InfoSecurity India's First Magazine on Comprehensive IT Security
Menu Bar
InfoStore Feb 2010
Tech Focus
Storage Virtualization: Understanding the Right Approach

As businesses grow ever more reliant on the exploitation of digitized content, the issue of how we handle data has never been more important. Virtualization is just one element making the task of information management tougher than ever before, as it brings a number of benefits but needs to be approached in the right way.

Storage, together with processing and networking, is one of the central pillars of information technology infrastructure. More than anything else, storage is considered as something that should just work -- like a dog burying a bone, and then expecting it still to be there when he comes back, storage is considered by all but storage managers, as something straightforward to the point of even being quite boring.

The impact of server virtualization

However, while disk capacities may not have kept up with processor speeds, there have nonetheless been some fantastic innovations in how data is stored and managed. Such developments have not just been in the drives, though today we are seeing solid-state disk, capacities of over 2TB, perpendicular recording and so on. Also however, what we know as ‘storage’ encompasses many advances in how information flows are managed from server to disc.

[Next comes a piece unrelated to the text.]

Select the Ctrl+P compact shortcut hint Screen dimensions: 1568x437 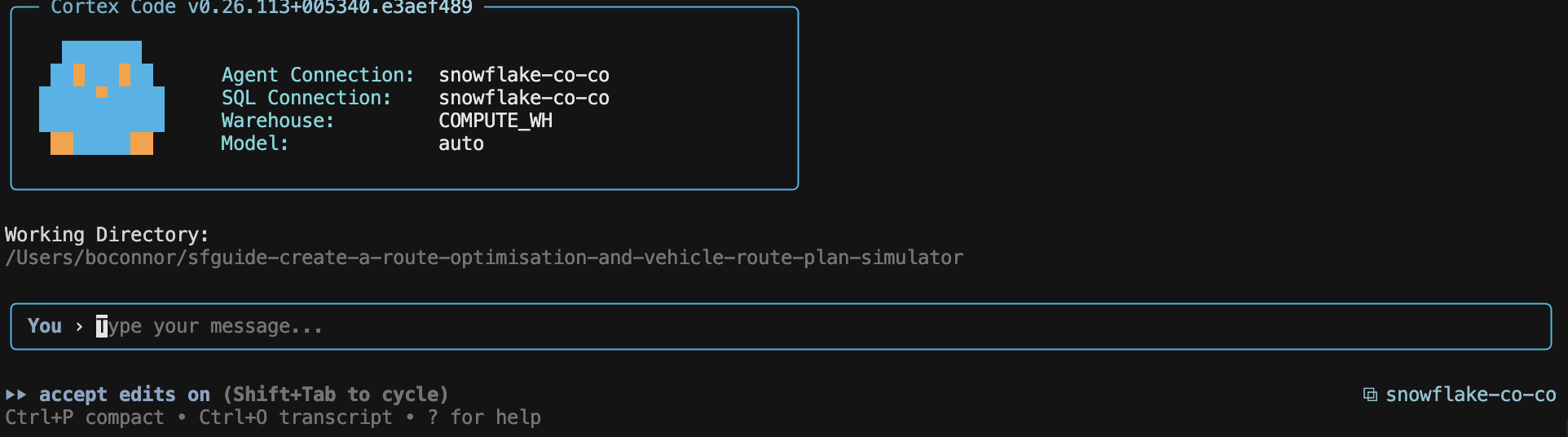coord(84,417)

As well as ploughing their own furrow when it comes to innovation, storage technologies have to keep up with new developments in servers and networking, and the application architectures that all three infrastructure pillars need to support. Today for example, we are seeing x86 server virtualization offering new opportunities to balance and manage application workloads across physical resources. While the principle of virtualization may not be new, outside of the mainframe world the practical existence of an abstraction layer between physical resources and their logical application workloads certainly is (Figure 1).

Figure 1

From our research we know there are three reasons why organizations are using server virtualization:

  • First and foremost, organizations need to reduce costs while maintaining service levels – server virtualization is seen as a cost effective option in terms of requiring less physical hardware, easier provisioning and reduced licensing overhead.

  • Second, there is a drive to improve the responsiveness and flexibility of IT. Virtualization simplifies operational management – e.g. a virtual machine can be moved between physical servers such that the underlying hardware can be upgraded.

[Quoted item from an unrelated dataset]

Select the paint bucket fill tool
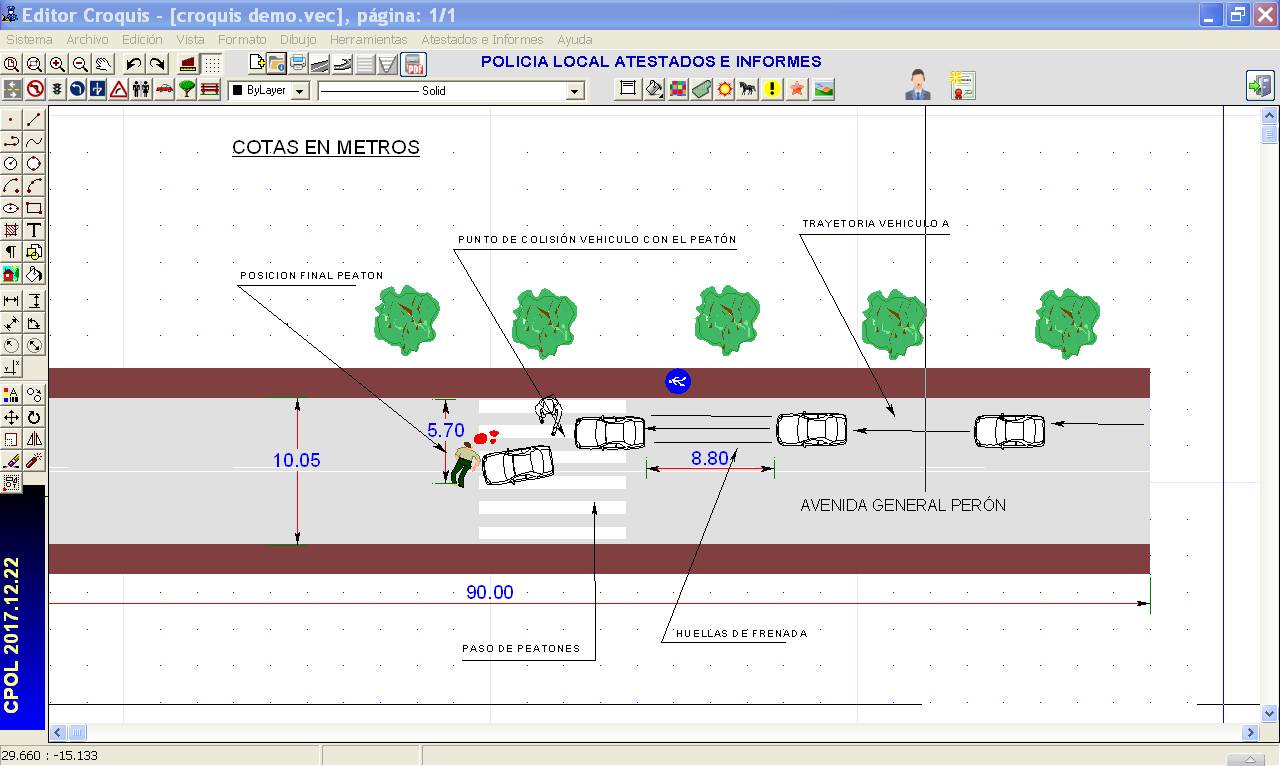This screenshot has height=766, width=1280. tap(34, 274)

  • Third, many organizations are looking to improve their power consumption. Many physical servers are under-utilized: roughly 5-10 virtual machines can be migrated onto a single physical server, and the rest switched off with immediate benefit.

Server virtualization has its benefits, to be sure, but these are still early days for the technology.
Many organizations are still only piloting virtualization, or they use it specifically for discrete, non-mission- critical workloads such as test, research and development environments. Unsurprisingly, less than a quarter of respondents to a Freeform Dynamics study earlier this year said they had anything approaching ‘expert’ level experience of virtualization.

Reviewing core requirements on storage

Innovations such as server virtualization do impose new constraints, but these are not the only forces on the storage layer. Despite the economic pressures that need to be taken into account as much as ever today, information growth remains a primary concern for many organizations – indeed, it was the number one criterion reported in a recent study concerning the deployment of new server infrastructure, so one can only imagine where it sits with respect to storage infrastructure!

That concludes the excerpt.